My take after trying it twice in different cities:

Worth it if:

  • You already see a decent feed of people you’d actually swipe right on
  • You’re getting some matches and want to speed up the “who’s actually interested” part
  • You’re active and willing to message first

Not worth it if:

  • Your feed is mostly empty or the same 30 people on rotation
  • You’re in a small or mid-sized city and barely getting any likes on the free version
  • You’re hoping premium will create activity that just isn’t there

Where I disagree a bit with @vrijheidsvogel: I don’t think premium boosts visibility in a meaningful, long-term way. I noticed a tiny “new subscriber glow” for a few days, then it felt identical to free.
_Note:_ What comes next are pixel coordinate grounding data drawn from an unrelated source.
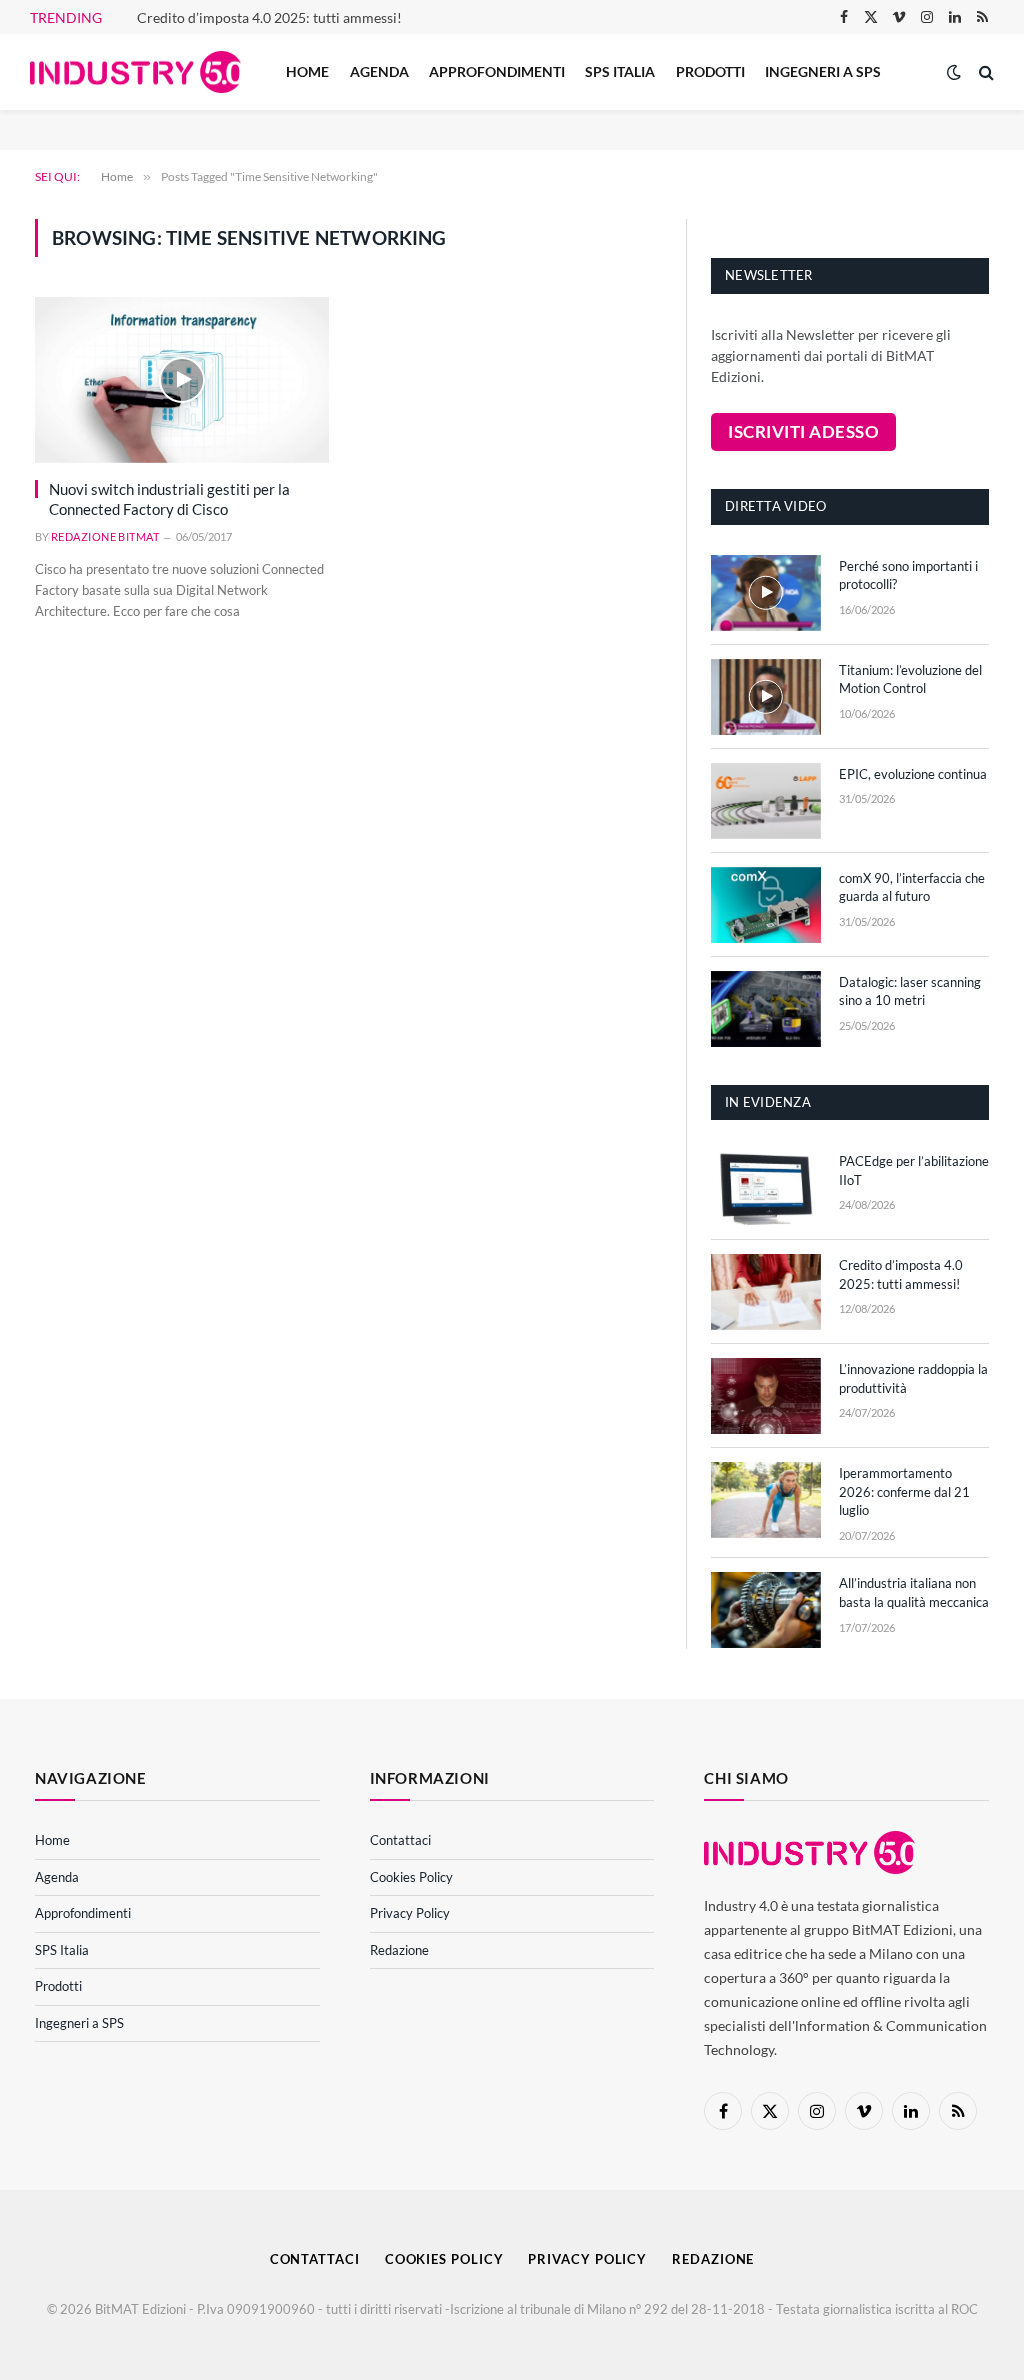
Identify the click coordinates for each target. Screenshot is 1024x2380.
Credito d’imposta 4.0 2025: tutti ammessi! (269, 17)
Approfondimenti (497, 71)
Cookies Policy (411, 1877)
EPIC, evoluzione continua (913, 774)
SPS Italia (620, 71)
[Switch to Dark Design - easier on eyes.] (954, 72)
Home (307, 71)
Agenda (379, 71)
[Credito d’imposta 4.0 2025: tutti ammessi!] (766, 1292)
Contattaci (400, 1840)
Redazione (399, 1950)
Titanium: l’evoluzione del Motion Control (910, 679)
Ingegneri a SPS (823, 71)
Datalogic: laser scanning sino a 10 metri (910, 991)
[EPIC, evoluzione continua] (766, 801)
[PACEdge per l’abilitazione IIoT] (766, 1188)
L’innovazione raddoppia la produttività (913, 1378)
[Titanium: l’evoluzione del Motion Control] (766, 697)
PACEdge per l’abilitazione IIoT (914, 1170)
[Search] (984, 72)
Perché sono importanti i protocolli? (908, 575)
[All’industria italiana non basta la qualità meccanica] (766, 1610)
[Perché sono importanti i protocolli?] (766, 593)
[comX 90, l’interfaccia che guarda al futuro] (766, 905)
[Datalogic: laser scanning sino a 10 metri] (766, 1009)
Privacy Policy (410, 1913)
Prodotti (710, 71)
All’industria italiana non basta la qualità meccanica (914, 1592)
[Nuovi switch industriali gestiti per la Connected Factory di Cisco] (182, 379)
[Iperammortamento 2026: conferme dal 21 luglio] (766, 1500)
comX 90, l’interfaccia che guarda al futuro (912, 887)
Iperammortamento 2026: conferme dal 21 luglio (904, 1491)
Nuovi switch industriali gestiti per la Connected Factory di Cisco (169, 499)
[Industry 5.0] (135, 72)
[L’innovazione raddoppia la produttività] (766, 1396)
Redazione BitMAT (105, 536)
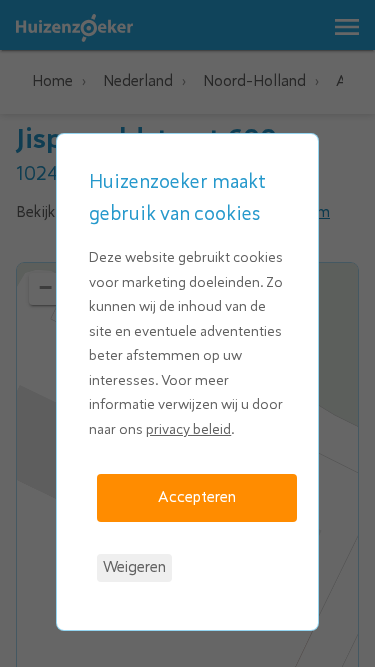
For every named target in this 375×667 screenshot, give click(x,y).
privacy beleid (188, 429)
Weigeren (134, 567)
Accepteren (197, 497)
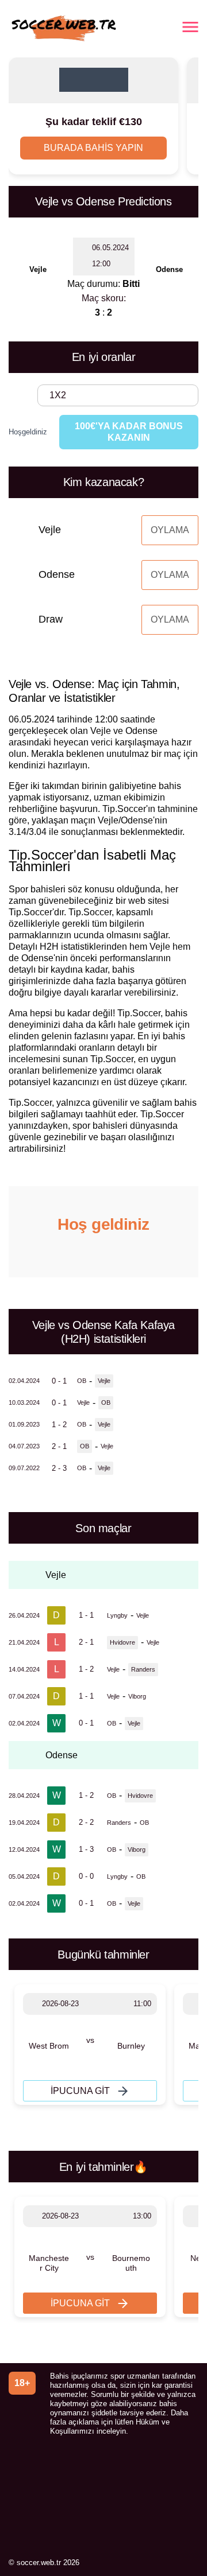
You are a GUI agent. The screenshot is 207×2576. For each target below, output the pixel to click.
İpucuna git (80, 2091)
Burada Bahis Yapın (93, 148)
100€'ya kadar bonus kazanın (129, 431)
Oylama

The only real advantage was seeing who liked me so I could skip blind swiping.

4. What to actually do from here

If you want to test whether it’s “you” or “the app” without overhauling everything:

  • Use clear photos, but do not obsess over “perfect”: 3 to 5 good ones is enough

  • Write one honest paragraph that says:

    • what your relationship situation is
    • what you’re roughly looking for (vibes, not a 20-point checklist)
    • what you actually enjoy doing / talking about
  • For 10 to 14 days:

    • Open the app daily
    • Send 5 to 10 thoughtful likes, not just “hot people roulette”
    • Start convos with something specific from their profile, not “hey”

If after that you’re still sitting at zero matches or every match is a dead profile, I would treat Feeld as a once-in-a-while side app and put your energy into:

  • IRL ENM / poly / kink meetups
  • One more mainstream app where you clearly state your relationship style

So yeah: what you’re seeing is pretty normal. You’re most likely not doing anything “wrong.” The real question is whether Feeld’s slow pace and flaky user base fits your patience level. For a lot of people, it’s useful as a filter for like-minded folks, not as a high-volume dating machine.